Повинуясь этому настроению, я решил ехать в НьюЙорк и таким образом снова стал участником истории Картью и «Летящего по ветру». В тот же вечер я написал прощальное письмо Джиму и еще одно — доктору Эркварту, умоляя его предупредить Картью, а через десять дней уже гулял по палубе «Города Денвера». К этому времени я успел опомниться и считал, что еду в Париж или Фонтенбло, чтобы снова заняться искусством, и, вспоминая о Картью и Бэллерсе, только посмеивался над собственной горячностью. Первому я ничем не мог помочь, даже если бы хотел, второго все равно не сумел бы отыскать, даже если бы мое присутствие и могло оказать на него какое-нибудь сдерживающее влияние.

Но, несмотря на все рассуждения, оказалось, что мне не удалось покончить с этой историей. В первый же вечер за ужином я очутился рядом с человеком, которого знавал в Сан-Франциско. Из нашего разговора выяснилось, что он приехал в Нью-Йорк за два дня до меня и что «Город Денвер» был первым пароходом, отплывшим оттуда в Европу с момента его приезда. Если он приехал на два дня раньше меня, значит, он на один день опередил Бэллерса, и, едва ужин кончился, как я уже сидел в каюте помощника капитана.

— Бэллерс? — повторил он. — Среди пассажиров первого класса его, во всяком случае, нет. Может быть, у него билет второго класса? Списки пассажиров еще не готовы, но… вы сказали «Гарри Д. Бэллерс»? Да, он на пароходе. Вот его фамилия.
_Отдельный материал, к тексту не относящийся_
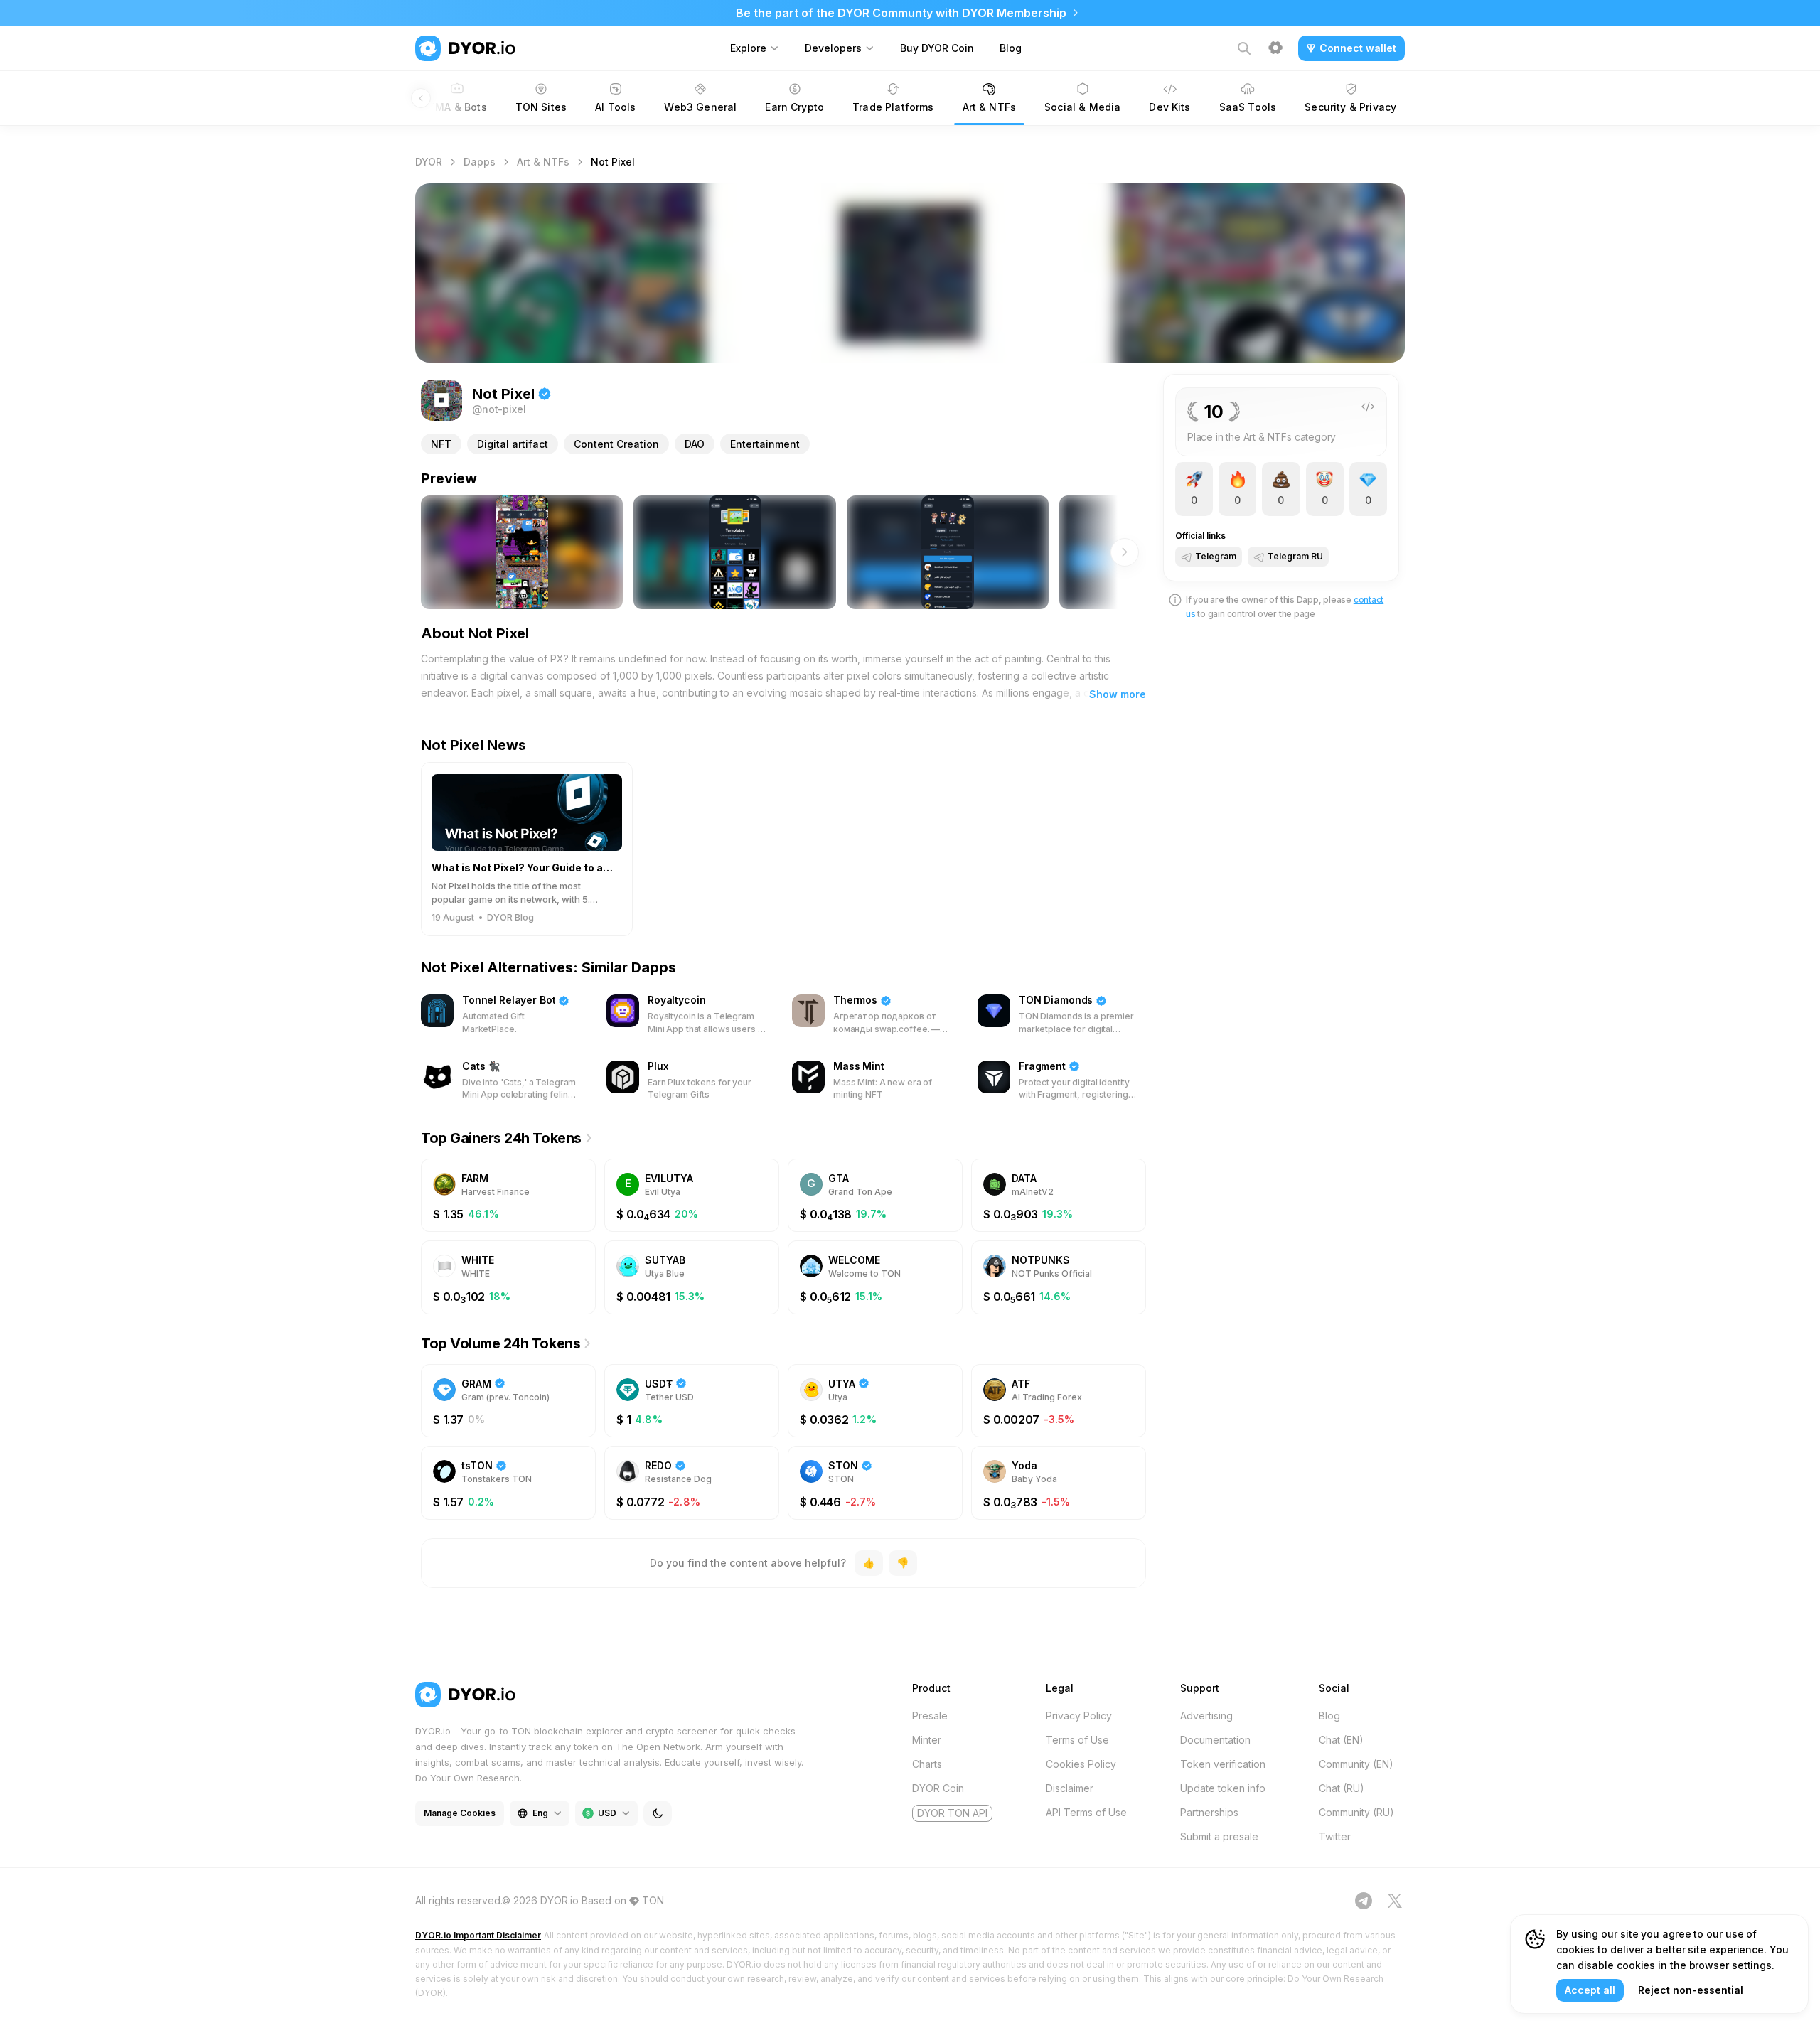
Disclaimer (1069, 1788)
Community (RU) (1356, 1812)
А на следующее утро я увидел Бэллерса на носовой палубе. Он сидел в шезлонге с книгой в руках, кутаясь в старенький коврик из меха пумы. Постороннему наблюдателю он мог бы показаться обедневшим, но вполне почтенным человеком. Я продолжал исподтишка наблюдать за ним. Он довольно много читал, иногда вставал и подходил к борту полюбоваться морем, иногда обменивался несколькими словами со своими соседями. А один раз, когда какой-то ребенок упал и начал плакать, он помог ему встать и постарался его утешить. В душе я проклинал Бэллерса: книга, которую, по моему мнению, он вовсе не читал, море, к которому, я готов был поклясться, он испытывал полнейшее равнодушие, ребенок, которого, по моему глубокому убеждению, он предпочел бы просто выбросить за борт, — все это казалось мне аксессуарами театрального представления, и я не сомневался, что Бэллерс уже вынюхивает тайны своих соседей. Я не скрывал от себя, что чувствую к нему не только отвращение, но и презрение.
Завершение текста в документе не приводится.